What happened to the old days, when only trucks that really laid low were the ones that threw sparks? When I first started in the scene, dragging was reserved for the truly low and sometimes just plain crazy. These days, I've seen trucks static-dropped with air shocks in the rear and "cheater bars" on the back, which were used for dragging competitions. At a recent show, I saw a truck with a body kit that had about four tow balls mounted beneath the rear bumper. Even worse, I've seen fabricated stilts on the bottom of trucks that are just plain ridiculous looking.

In my opinion, this has to come to an end. We're making ourselves look bad. Dragging should be reserved for those people who have the guts to do it right, and do it as safe as possible. Let me tell you that I love dragging. I love the way it looks, and I love doing it. But I, for one, refuse to destroy my truck. I don't think it's cool to rip my roll pan off at every show. If my truck couldn't handle a little drag, then I just wouldn't do it. We're in a sport where keeping up with trends is a must. But dragging is not a must. Why not concentrate on looking sharp while cruising the streets rather than tear up our trucks every opportunity we get? I'm not saying that dragging isn't cool, but dragging for five miles at a time isn't necessary.

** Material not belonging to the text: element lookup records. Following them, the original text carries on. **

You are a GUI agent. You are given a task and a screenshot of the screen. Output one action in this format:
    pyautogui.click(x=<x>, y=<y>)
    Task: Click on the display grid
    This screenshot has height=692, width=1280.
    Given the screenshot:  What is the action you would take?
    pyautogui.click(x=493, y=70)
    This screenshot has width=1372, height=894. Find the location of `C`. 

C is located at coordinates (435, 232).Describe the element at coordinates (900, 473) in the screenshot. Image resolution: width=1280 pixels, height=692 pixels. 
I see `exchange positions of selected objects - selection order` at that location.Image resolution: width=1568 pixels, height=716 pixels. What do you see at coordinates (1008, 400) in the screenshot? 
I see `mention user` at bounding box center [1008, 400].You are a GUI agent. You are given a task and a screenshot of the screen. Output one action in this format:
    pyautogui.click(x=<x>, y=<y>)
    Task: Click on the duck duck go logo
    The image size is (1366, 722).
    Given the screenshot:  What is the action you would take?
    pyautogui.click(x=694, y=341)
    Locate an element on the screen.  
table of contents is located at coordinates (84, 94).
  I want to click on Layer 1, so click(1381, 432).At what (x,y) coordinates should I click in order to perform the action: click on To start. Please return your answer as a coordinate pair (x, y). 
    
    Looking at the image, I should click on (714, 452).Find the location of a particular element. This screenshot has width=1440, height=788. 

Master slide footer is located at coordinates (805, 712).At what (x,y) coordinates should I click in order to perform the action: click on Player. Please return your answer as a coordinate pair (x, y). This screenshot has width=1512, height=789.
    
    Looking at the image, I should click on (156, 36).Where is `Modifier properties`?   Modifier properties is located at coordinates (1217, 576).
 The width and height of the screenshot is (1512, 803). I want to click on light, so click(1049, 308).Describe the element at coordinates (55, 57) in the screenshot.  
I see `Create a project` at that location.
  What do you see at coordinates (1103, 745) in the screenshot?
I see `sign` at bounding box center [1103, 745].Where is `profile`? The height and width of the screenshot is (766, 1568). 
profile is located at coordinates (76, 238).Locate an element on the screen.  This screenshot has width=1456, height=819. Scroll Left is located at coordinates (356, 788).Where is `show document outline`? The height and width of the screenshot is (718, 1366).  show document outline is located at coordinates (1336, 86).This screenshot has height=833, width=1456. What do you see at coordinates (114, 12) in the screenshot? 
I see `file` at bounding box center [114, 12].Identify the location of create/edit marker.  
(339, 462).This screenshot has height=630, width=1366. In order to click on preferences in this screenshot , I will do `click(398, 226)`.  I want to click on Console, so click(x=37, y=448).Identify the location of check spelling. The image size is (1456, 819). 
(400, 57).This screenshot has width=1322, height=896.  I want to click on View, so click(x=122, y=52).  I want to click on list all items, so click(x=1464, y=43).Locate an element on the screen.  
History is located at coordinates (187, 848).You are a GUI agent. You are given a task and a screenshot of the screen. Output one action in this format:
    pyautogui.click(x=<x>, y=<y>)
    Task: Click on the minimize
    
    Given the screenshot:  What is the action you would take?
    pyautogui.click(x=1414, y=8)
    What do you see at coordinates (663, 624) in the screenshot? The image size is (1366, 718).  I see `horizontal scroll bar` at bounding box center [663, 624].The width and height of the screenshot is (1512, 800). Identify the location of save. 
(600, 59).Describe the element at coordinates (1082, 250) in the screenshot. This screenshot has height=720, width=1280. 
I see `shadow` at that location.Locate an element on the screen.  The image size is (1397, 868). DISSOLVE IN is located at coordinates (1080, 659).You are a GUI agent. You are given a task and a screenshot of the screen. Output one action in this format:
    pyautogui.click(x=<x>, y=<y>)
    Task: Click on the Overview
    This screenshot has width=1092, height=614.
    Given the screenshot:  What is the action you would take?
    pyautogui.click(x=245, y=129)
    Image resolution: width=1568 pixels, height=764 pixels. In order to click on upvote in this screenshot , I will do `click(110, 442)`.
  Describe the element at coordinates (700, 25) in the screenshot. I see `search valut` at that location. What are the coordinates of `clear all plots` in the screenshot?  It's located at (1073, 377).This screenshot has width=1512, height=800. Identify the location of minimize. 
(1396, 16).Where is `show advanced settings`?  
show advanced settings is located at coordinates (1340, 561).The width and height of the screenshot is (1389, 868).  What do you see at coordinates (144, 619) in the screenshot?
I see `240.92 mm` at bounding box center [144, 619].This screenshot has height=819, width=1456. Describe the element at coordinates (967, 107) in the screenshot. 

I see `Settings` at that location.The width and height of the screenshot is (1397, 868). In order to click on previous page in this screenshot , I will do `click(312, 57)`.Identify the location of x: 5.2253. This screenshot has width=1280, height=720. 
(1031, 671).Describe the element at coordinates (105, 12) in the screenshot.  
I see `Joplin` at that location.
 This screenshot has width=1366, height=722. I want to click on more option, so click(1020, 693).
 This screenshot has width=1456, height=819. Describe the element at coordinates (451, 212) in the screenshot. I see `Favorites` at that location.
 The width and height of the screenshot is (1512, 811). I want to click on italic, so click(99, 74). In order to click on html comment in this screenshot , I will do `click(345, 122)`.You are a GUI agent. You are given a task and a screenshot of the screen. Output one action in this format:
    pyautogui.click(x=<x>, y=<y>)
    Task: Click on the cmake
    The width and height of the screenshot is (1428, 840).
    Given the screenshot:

The first time I ever saw a truck drag was in '97, when I left a Forbidden Fantasy meeting. The guy who was doing the damage was Rick Mullins, in his '87 Toyota longbed with air shocks on all four corners. He laid it out for about 20 seconds and showered the caravan in sparks. That moment changed my life because I knew that I wanted to be that low. But, back then to see a spark show was the rarest moment at any show or cruise. Now it has become as normal as a bikini contest. But let's all stand back and realize that we need to be safe about it, and do it with some class. If destroying pavement can even be done tastefully, at least let's do it with some frame or some body-the way it should be done.